Engineers will need to think more like scientists to stay valuable in the age of AI.
Software engineers will need to learn more management skills to manage an army of AI agents with different tasks. The highest-leverage management will involve either
- great taste (making a good judgment based on intuition developed outside of the job) or
- great science (making a good prediction based on data collected on the job)
Developing scientific skills is one way new engineers with little experience can build great taste.
Thinking like a scientist includes:
- having a target metric to improve (a product or business KPI)
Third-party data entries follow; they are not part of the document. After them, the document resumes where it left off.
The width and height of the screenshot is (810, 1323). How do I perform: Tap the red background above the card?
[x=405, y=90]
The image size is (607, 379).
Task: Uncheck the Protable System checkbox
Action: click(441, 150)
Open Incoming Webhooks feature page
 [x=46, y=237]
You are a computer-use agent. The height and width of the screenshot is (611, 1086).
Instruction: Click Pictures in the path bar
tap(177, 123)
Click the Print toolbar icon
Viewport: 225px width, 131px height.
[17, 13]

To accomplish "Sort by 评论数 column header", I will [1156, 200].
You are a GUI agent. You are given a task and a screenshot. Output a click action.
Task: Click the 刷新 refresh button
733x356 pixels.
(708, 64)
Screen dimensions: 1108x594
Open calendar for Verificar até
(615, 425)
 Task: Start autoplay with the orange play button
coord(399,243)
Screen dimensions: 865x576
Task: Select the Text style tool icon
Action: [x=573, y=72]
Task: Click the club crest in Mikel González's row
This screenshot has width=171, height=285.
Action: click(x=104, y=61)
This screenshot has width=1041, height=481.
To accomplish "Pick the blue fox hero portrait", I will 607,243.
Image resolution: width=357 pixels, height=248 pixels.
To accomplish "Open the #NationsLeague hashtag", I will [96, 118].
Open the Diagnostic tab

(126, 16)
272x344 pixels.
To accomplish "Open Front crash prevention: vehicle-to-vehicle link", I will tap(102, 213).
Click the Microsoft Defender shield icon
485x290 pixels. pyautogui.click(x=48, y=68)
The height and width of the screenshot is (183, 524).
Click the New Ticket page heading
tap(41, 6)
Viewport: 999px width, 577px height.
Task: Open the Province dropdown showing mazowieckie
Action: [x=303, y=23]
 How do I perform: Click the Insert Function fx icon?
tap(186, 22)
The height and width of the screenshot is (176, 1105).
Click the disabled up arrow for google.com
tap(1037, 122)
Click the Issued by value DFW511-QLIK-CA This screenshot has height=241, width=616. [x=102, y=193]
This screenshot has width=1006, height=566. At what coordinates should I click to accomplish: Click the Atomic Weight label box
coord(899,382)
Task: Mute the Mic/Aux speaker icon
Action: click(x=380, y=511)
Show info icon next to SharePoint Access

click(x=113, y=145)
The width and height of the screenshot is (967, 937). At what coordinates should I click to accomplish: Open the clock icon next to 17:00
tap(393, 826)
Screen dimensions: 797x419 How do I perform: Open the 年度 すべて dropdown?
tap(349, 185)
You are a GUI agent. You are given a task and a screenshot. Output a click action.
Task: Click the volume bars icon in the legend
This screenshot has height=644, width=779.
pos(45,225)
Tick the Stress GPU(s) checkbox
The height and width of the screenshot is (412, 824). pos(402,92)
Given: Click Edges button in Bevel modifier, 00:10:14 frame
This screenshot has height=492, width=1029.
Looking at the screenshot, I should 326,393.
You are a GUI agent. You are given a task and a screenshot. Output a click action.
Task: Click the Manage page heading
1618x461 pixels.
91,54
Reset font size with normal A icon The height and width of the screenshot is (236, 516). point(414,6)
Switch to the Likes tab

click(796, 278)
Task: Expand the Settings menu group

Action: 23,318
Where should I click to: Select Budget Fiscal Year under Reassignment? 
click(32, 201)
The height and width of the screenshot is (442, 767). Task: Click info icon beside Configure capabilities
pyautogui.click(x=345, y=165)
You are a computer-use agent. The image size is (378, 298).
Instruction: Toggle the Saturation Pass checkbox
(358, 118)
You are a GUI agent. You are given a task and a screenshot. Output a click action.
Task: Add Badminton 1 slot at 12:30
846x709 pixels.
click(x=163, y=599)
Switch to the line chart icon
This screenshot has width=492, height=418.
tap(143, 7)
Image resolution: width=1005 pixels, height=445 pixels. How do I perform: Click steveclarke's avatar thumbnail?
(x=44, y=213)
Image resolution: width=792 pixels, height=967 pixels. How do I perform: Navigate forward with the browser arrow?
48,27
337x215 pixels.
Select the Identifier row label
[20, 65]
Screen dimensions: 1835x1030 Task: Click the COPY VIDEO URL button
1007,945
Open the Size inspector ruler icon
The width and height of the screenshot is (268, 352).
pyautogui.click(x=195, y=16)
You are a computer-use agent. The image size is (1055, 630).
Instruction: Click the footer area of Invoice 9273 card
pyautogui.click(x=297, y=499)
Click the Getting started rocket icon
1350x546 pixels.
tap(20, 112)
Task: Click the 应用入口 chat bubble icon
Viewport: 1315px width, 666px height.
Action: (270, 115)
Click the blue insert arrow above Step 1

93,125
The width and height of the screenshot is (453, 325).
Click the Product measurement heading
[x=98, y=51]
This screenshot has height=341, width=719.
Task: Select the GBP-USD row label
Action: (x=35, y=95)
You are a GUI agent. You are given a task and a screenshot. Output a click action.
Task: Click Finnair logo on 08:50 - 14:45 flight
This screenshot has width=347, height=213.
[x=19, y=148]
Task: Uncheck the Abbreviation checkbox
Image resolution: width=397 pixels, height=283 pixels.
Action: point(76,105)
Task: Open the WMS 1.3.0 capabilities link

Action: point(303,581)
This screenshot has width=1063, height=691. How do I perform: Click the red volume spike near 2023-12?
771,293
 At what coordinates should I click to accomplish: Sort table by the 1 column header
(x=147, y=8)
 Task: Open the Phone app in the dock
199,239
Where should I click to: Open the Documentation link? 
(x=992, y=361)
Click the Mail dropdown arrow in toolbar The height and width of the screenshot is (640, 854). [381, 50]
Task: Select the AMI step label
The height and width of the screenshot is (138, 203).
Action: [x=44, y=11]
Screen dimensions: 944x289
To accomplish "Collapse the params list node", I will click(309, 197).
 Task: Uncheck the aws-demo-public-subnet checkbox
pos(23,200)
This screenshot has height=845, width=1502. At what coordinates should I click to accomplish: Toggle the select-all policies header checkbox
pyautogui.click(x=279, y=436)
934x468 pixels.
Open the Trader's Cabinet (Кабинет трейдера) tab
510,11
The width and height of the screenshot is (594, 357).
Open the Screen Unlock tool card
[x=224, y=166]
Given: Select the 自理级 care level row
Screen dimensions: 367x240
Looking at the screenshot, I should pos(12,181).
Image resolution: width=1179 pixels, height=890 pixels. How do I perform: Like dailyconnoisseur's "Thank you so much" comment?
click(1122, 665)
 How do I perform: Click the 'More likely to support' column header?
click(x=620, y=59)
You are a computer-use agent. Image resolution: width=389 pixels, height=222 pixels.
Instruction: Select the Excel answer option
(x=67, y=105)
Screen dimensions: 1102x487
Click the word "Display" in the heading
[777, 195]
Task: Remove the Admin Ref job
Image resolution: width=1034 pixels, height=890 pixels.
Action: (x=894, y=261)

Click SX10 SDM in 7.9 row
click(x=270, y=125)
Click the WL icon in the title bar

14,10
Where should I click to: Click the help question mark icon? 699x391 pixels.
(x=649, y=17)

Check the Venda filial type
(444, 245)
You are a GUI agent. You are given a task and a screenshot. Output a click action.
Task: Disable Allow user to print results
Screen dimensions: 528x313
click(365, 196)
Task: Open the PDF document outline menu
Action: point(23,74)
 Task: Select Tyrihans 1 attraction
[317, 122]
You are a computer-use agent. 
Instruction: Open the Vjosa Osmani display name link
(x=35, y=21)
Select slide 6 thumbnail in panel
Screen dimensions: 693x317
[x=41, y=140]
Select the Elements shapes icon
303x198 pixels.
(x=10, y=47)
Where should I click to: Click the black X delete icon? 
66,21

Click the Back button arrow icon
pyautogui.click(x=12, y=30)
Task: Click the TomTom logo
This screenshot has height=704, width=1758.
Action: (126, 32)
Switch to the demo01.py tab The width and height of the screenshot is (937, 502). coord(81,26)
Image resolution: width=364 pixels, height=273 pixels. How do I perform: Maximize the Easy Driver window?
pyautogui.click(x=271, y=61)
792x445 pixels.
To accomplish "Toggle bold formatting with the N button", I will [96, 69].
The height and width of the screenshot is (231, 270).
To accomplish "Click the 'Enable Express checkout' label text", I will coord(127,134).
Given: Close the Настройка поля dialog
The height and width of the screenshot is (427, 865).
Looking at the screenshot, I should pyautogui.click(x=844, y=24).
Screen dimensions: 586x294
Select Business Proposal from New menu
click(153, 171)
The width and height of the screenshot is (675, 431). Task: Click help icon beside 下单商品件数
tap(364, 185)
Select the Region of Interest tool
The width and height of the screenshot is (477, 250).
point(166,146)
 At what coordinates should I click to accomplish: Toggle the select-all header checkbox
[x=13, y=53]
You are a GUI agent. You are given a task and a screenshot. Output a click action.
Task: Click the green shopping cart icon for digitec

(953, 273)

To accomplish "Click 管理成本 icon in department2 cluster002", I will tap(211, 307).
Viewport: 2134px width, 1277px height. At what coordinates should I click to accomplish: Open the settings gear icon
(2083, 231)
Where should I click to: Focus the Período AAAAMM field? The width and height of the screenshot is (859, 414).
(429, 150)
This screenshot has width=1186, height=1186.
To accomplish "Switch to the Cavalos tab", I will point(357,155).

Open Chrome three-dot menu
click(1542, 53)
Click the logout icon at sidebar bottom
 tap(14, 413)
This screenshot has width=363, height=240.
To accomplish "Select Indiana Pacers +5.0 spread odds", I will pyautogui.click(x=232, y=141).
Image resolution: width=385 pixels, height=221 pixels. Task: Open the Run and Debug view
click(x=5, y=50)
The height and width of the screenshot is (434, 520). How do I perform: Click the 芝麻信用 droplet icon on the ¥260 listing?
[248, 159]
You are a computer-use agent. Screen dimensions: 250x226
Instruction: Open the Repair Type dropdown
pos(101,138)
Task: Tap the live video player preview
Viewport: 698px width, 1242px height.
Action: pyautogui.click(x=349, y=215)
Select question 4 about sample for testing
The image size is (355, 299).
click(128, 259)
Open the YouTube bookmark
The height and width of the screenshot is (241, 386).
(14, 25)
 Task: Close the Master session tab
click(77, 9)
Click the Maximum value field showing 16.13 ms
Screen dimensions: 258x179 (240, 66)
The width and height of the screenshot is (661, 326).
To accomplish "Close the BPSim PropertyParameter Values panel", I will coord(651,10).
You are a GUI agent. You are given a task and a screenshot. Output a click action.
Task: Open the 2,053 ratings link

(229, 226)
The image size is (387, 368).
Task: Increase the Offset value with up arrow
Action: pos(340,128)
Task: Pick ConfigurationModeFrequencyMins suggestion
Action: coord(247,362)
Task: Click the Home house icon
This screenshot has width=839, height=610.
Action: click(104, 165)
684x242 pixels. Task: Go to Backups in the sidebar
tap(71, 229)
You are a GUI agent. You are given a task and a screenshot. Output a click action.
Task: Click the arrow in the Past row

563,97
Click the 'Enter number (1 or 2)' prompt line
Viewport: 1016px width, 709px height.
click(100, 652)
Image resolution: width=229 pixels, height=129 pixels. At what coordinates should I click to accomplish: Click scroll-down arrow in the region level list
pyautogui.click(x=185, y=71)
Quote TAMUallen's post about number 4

- having test data and validation data
- A/B testing new prompts and techniques
- thinking about edge cases and pulling in context that AI doesn't have yet
- measuring results
Humans might be better than AI at this for a while. They might not be able to process context nearly as quickly, but they'll be able to acquire context from non-digital places, e.g. the physical world. And while bots won’t be able to see this new context, humans will always be able to see the context that bots use themselves. Thus, humans will have a structural advantage.
Context acquired in non-digital sources will become extremely valuable and powerful when applied intelligently. It will be scarce. There will even be value in just feeding the bots new context without thinking scientifically at all.
The most valuable way to use this context will be towards changing the structure of investigations being done by the organization as a whole.
Will AI be able to do science of its own? Yes. They’ll be able to test new prompts on new models and evaluating them on new workflows. They’ll be able to field customer calls and gather new data.
But a human who ventures into a new data source without informing the bots will have a small advantage.